GIVEN TASK A: Copy the listing word for word, from the line that contains "Task: Choose Deliver" through the end of the listing, both ends included, and leave out the pictures.

SOURCE:
· · · · · · ·
If you don't use this simply the property you've created will be a local variable. As you might know JavaScript have functional scope so that's why the variable will be local, visible only for the function where it's declared (and of course all it's child functions which are declared inside the parent). Here is an example:
function foo() {
var bar = 'foobar';
this.getBar = function () {
return bar;
}
}
var f = new foo();
console.log(f.getBar()); //'foobar'
This is true when you use the var keyword. This means that you're defining bar as local variable if you forget var unfortunately bar will became global.
function foo() {
bar = 'foobar';
this.getBar = function () {
return bar;
}
}
var f = new foo();
console.log(window.bar); //'foobar'
Exactly the local scope can help you to achieve privacy and encapsulation which are one of the greatest benefits of OOP.
Real world example:
function ShoppingCart() {
var items = [];
this.getPrice = function () {
var total = 0;
for (var i = 0; i < items.length; i += 1) {
total += items[i].price;
}
return total;
}
this.addItem = function (item) {
items.push(item);
}
this.checkOut = function () {
var serializedItems = JSON.strigify(items);
//send request to the server...
}
}
var cart = new ShoppingCart();
cart.addItem({ price: 10, type: 'T-shirt' });
cart.addItem({ price: 20, type: 'Pants' });
console.log(cart.getPrice()); //30
One more example of the benefits of the JavaScript scope is the Module Pattern.
In Module Pattern you can simulate privacy using the local functional scope of JavaScript. With this approach you can have both private properties and methods. Here is an example:
var module = (function {
var privateProperty = 42;
function privateMethod() {
console.log('I\'m private');
}
return {
publicMethod: function () {
console.log('I\'m public!');
console.log('I\'ll call a private method!');
privateMethod();
},
publicProperty: 1.68,
getPrivateProperty: function () {
return privateProperty;
},
usePublicProperty: function () {
console.log('I\'ll get a public property...' + this.publicProperty);
}
}
}());
module.privateMethod(); //TypeError
module.publicProperty(); //1.68
module.usePublicProperty(); //I'll get a public property...1.68
module.getPrivateProperty(); //42
module.publicMethod();
/*
* I'm public!
* I'll call a private method!
* I'm private
*/
There's a little strange syntax with the parentless wrapping the anonymous functions but forget it for the moment (it's just executing the function after it's being initialized). The functionality can be saw from the example of usage but the benefits are connected mainly of providing a simple public interface which does not engages you with all implementation details. For more detailed explanation of the pattern you can see the link I've put above.
I hope that with this :-) information I helped you to understand few basic topics of JavaScript.
function Foo() {
this.bar = 0;
this.getBar = function () { return this.bar };
}
When you call the function above with the new keyword - like this...
· · · · · · ·
SUPPLIED MATERIAL:
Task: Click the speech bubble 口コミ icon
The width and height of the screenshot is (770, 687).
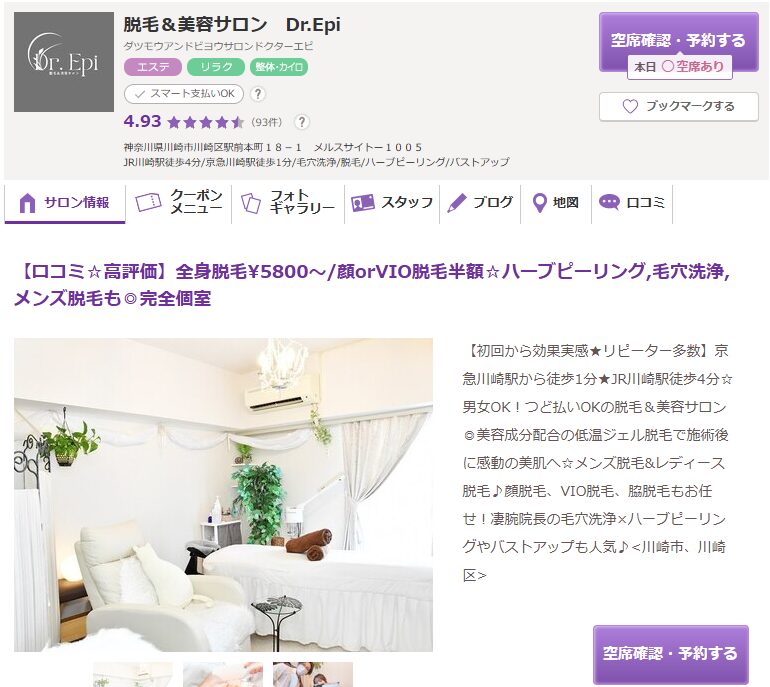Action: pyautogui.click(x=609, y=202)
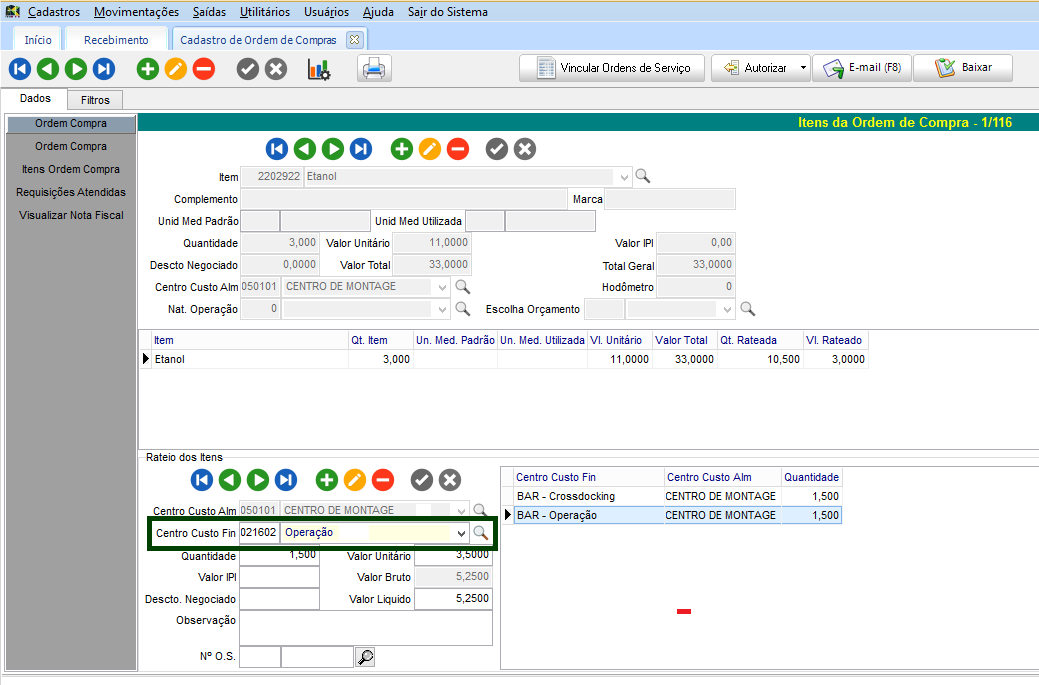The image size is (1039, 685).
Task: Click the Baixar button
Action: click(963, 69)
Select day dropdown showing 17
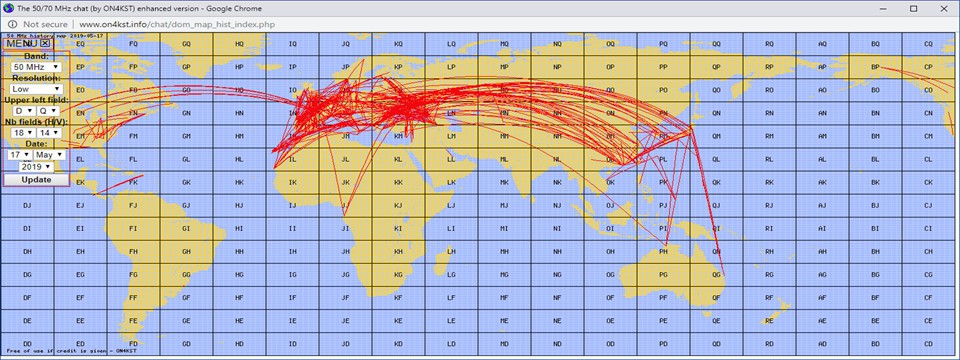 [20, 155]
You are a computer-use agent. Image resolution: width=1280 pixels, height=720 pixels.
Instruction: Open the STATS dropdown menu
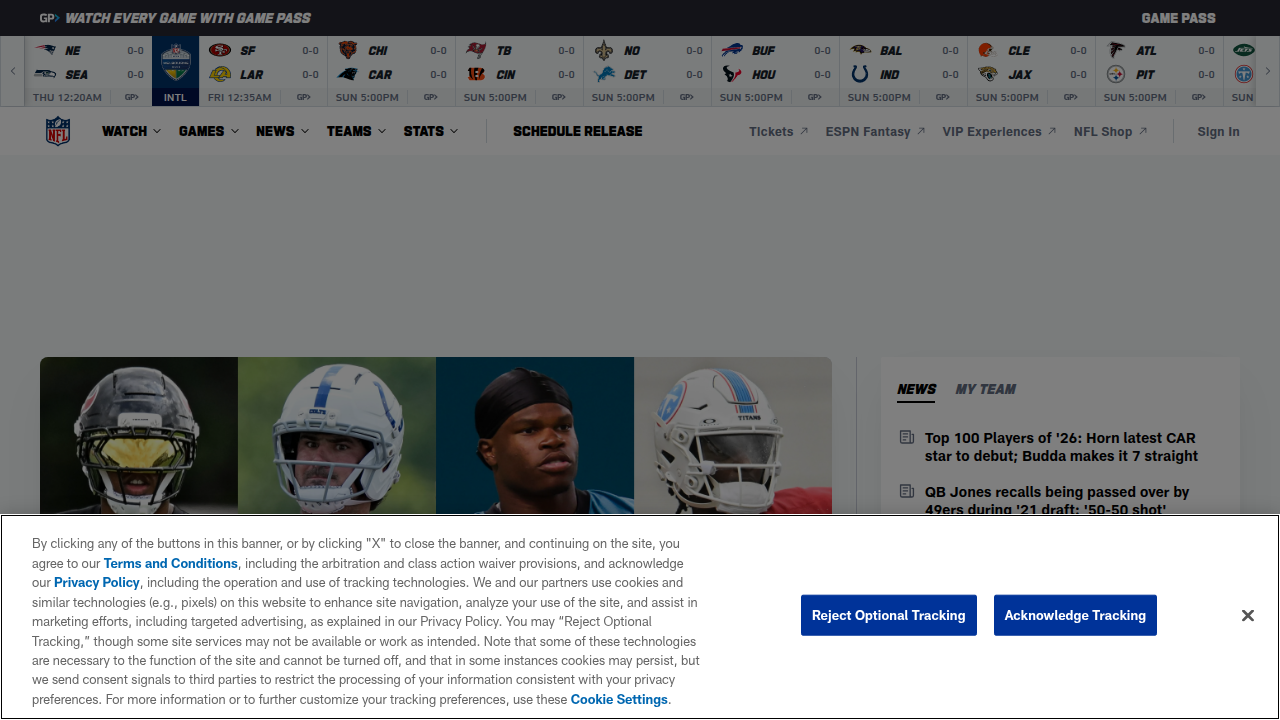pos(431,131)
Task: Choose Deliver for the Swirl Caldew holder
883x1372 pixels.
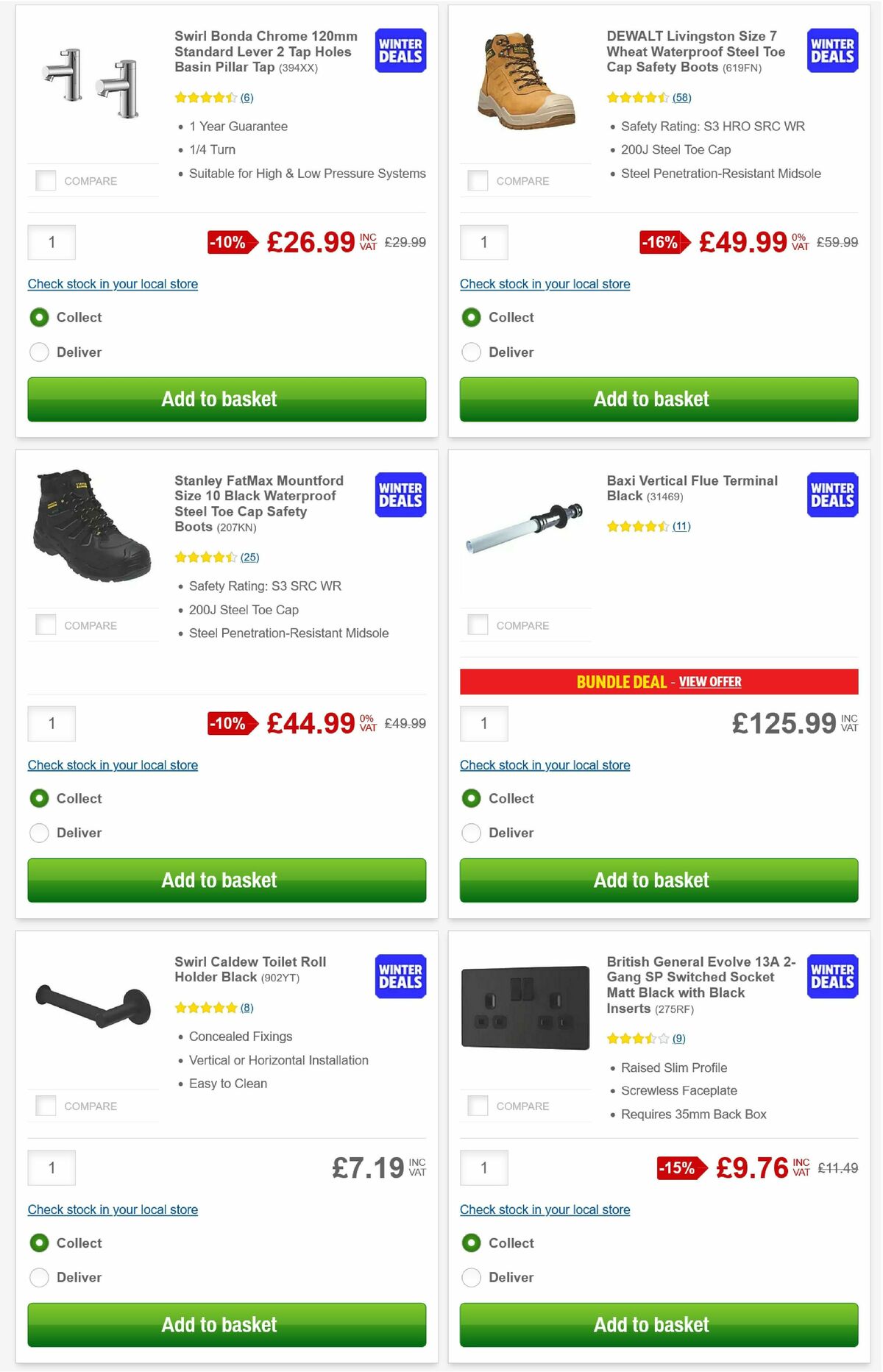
· · · · · · ·
GIVEN TASK B:
Answer these from the JavaScript scope explanation:
(i) What does bar become if the var keyword is forgotten?
(ii) What value does the shopping cart example log for cart.getPrice()?
(iii) What value is assigned to privateProperty in the Module Pattern example?

WRITTEN REPLY A:
Task: Choose Deliver for the Swirl Caldew holder
883x1372 pixels.

WRITTEN REPLY B:
(i) Global
(ii) 30
(iii) 42